▶ **What is expected**
Find each line below that includes "computer", then copy it.

▶ **Supplied entries**
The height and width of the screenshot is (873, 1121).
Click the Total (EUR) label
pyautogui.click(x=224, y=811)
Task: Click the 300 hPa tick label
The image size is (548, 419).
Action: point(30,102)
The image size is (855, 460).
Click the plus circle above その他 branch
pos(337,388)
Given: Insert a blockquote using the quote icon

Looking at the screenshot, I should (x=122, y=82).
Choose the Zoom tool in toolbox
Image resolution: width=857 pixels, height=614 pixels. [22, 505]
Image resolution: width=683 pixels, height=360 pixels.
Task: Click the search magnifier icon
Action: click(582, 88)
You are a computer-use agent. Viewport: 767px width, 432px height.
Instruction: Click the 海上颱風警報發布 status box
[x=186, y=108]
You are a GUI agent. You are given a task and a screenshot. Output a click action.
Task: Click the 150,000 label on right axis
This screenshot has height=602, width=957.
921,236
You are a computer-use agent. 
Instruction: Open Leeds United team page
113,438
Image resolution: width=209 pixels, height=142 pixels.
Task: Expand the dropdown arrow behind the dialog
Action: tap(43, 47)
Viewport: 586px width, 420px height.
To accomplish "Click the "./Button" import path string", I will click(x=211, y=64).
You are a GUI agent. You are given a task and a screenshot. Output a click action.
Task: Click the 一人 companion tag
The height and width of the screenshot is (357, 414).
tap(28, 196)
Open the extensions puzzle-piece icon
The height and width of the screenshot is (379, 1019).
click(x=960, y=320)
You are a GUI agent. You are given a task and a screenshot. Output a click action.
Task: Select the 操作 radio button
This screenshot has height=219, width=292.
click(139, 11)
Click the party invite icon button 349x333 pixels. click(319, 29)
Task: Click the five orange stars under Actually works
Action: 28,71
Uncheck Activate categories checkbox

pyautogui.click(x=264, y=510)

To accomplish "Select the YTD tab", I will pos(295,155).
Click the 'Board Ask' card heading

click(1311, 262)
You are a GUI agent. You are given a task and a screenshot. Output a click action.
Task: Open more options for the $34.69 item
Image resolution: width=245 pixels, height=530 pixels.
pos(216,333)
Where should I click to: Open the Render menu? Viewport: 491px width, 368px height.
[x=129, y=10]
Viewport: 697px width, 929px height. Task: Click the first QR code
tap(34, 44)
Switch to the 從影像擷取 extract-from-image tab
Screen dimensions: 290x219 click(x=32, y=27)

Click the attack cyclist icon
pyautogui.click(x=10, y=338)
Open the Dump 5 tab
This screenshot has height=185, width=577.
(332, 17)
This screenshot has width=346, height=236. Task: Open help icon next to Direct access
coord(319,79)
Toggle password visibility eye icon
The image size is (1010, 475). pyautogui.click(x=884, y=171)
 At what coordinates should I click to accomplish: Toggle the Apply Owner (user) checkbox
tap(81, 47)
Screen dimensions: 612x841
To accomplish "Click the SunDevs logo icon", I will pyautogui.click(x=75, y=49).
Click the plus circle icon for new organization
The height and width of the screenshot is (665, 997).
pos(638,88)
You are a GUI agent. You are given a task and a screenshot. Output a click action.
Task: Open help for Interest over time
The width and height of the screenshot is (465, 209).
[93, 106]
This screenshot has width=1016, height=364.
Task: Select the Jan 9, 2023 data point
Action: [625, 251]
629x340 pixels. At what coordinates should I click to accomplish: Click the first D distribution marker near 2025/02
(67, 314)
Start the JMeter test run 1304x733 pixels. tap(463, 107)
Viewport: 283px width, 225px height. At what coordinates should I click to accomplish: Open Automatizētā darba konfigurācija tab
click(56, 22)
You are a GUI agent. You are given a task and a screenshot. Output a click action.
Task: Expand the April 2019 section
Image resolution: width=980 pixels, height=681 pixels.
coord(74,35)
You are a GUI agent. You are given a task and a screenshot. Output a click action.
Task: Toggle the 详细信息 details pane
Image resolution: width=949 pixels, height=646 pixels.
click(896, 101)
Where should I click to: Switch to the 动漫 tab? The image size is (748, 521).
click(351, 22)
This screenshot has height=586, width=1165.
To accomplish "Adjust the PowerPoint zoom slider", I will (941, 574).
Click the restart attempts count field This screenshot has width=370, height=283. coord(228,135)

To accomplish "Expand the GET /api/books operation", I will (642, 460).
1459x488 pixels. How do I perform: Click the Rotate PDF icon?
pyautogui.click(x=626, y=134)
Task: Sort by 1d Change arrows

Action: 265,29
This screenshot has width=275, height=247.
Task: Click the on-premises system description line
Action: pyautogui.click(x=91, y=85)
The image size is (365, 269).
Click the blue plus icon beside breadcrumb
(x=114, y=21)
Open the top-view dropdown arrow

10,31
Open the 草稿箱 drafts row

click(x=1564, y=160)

▶ **Completed exercise**
You are a computer-use agent. Viewport: 767px width, 432px height.
You are a computer-use agent. 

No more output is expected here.